Полагая, что эти два направления неравны друг другу по своему действию, пытались выразить как-нибудь это соотношение. Повсюду подмечали и называли плюс и минус, действие и противодействие, активность и пассивность, наступающее и сдерживающее, страстное и умеряющее, мужское и женское; так возникает язык, символика, которой можно пользоваться, применяя ее к сходным случаям в качестве подобия, близкого выражения, непосредственно подходящего слова.

Применить эти всеобщие обозначения, этот язык природы также и к учению о цветах, обогатить и расширить этот язык, опираясь на многообразие изучаемых здесь явлений, и тем облегчить друзьям природы обмен более высокими воззрениями – вот главная задача настоящего сочинения.

Сама работа распадается на три части. Первая дает очерк учения о цветах. Несчетные случаи явлений подведены в этой части под известные основные феномены, расположенные в порядке, оправдать который предстоит введению. Здесь же можно заметить, что, хотя мы везде держались опыта, везде клали его в основу, тем не менее мы не могли обойти молчанием то теоретическое воззрение, согласно которому возник этот подбор и порядок явлений.

Да и вообще, чрезвычайно удивительным является выставляемое иногда требование, хотя оно не исполняется даже теми, кто его ставит: излагать результаты опыта без всякой теоретической связи и предоставить читателю, ученику, самому составить убеждение себе по вкусу. Но ведь когда я только смотрю на вещь, это не подвигает меня вперед. Каждое смотрение переходит в рассматривание, каждое рассматривание в размышление, каждое размышление в связывание, и поэтому можно сказать, что уже при каждом внимательном взгляде, кинутом на мир, мы теоретизируем. Но делаем и применяем это сознательно, с самокритикой, со свободой и – пользуясь смелым выражением – с некоторой иронией: такой прием необходим для того, чтобы абстракция, которой мы боимся, была безвредна, а опытный результат, которого мы ждем, – достаточно живым и полезным.

Во второй части мы занимаемся разоблачением Ньютоновой теории, которая властно и влиятельно закрывала до сих пор путь к свободному воззрению на цветовые явления; мы оспариваем гипотезу, которая, хотя и не считается уже пригодной, все-таки сохраняет среди людей традиционный авторитет.
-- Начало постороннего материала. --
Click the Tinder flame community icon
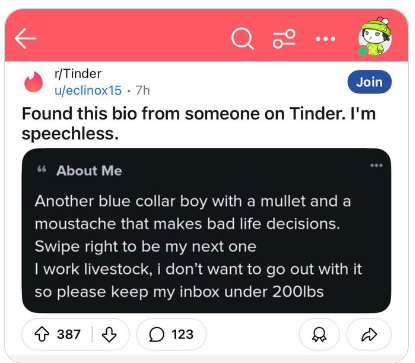Screen dimensions: 415x363 click(33, 82)
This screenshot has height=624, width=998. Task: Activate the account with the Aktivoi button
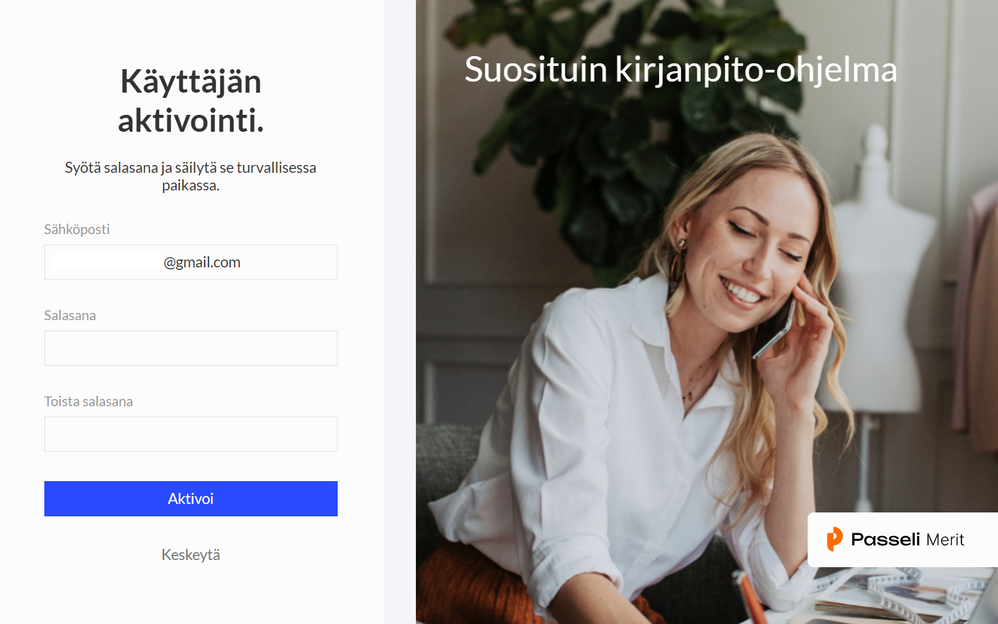191,499
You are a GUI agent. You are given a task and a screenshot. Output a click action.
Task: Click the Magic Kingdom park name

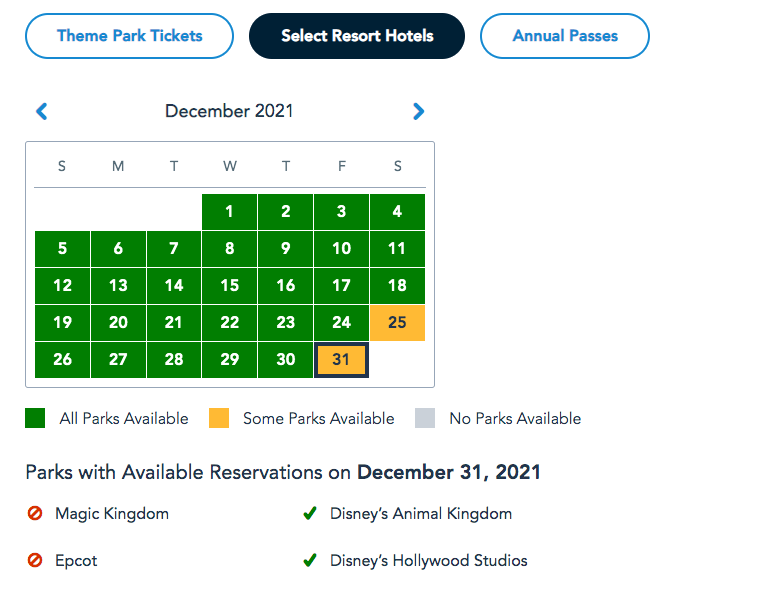tap(112, 514)
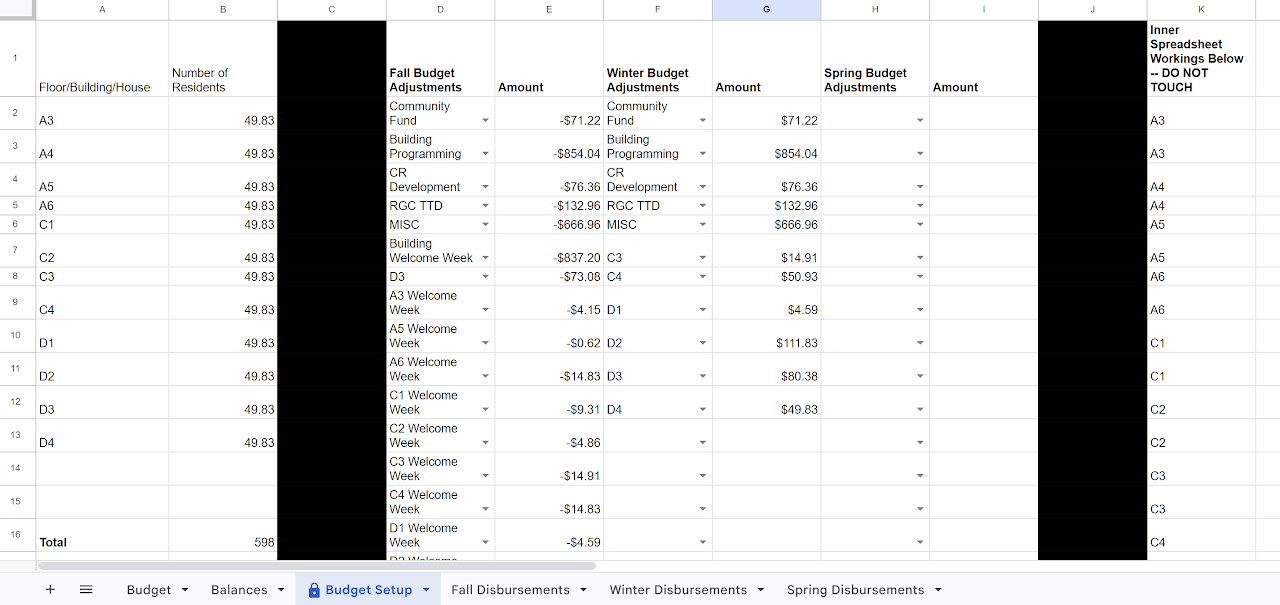This screenshot has height=605, width=1280.
Task: Open the Balances tab dropdown arrow
Action: click(x=281, y=589)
Чтобы учение о цветах не отставало, как до сих пор, от столь многих лучше обработанных частей естествознания, нужно выяснить истинное значение этой гипотезы, нужно устранить старые заблуждения.
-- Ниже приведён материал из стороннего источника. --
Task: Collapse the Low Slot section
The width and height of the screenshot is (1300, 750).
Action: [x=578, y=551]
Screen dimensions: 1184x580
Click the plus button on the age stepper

Так как эта вторая часть нашего труда покажется по содержанию сухой, по изложению, пожалуй, чересчур резкой и страстной, то, чтобы подготовить к этой более серьезной материи и хоть несколько оправдать это живое к ней отношение, позвольте привести здесь следующее сравнение.

Ньютонову теорию цветов можно сравнить со старой крепостью, которая была вначале с юношеской поспешностью заложена основателем, впоследствии мало-помалу расширялась и обставлялась им сообразно потребностям времени и обстоятельств и в такой же мере укреплялась ввиду враждебных столкновений.
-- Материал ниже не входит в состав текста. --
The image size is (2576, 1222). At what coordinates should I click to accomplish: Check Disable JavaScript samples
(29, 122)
Так же продолжали дело и его преемники и наследники. Были вынуждены увеличивать здание: тут пристраивать, там достраивать, еще где-нибудь возводить флигеля, – вынуждены благодаря росту внутренних потребностей, напору внешних врагов и многим случайностям.

Все эти чужеродные части и пристройки приходилось снова соединять удивительнейшими галереями, залами и ходами. Что повреждалось рукой врага или властью времени, тотчас же снова восстанавливалось. По мере надобности проводили более глубокие рвы, возвышали стены и не скупились на башни, вышки и бойницы. Благодаря этим тщательным усилиям возник и сохранился предрассудок о высокой ценности этой крепости, несмотря на то что зодчество и фортификация за это время очень усовершенствовались и в других случаях люди научились устраивать гораздо лучшие жилища и укрепления. Но старая крепость была в чести особенно потому, что ее никогда еще не удавалось взять, что немало штурмов было отбито ею, немало врагов посрамлено, и всегда она держалась девственницей. Это имя, эта слава не умирает и поныне. Никому не приходит в голову, что старая постройка стала необитаемой. Все снова говорят о ее замечательной прочности, ее превосходном устройстве. Паломники отправляются туда на поклонение; бегло набросанные рисунки ее показывают во всех школах и внушают восприимчивому юношеству уважение к зданию, которое между тем стоит уже пустым, охраняемое немногими инвалидами, совершенно серьезно воображающими себя в полном вооружении.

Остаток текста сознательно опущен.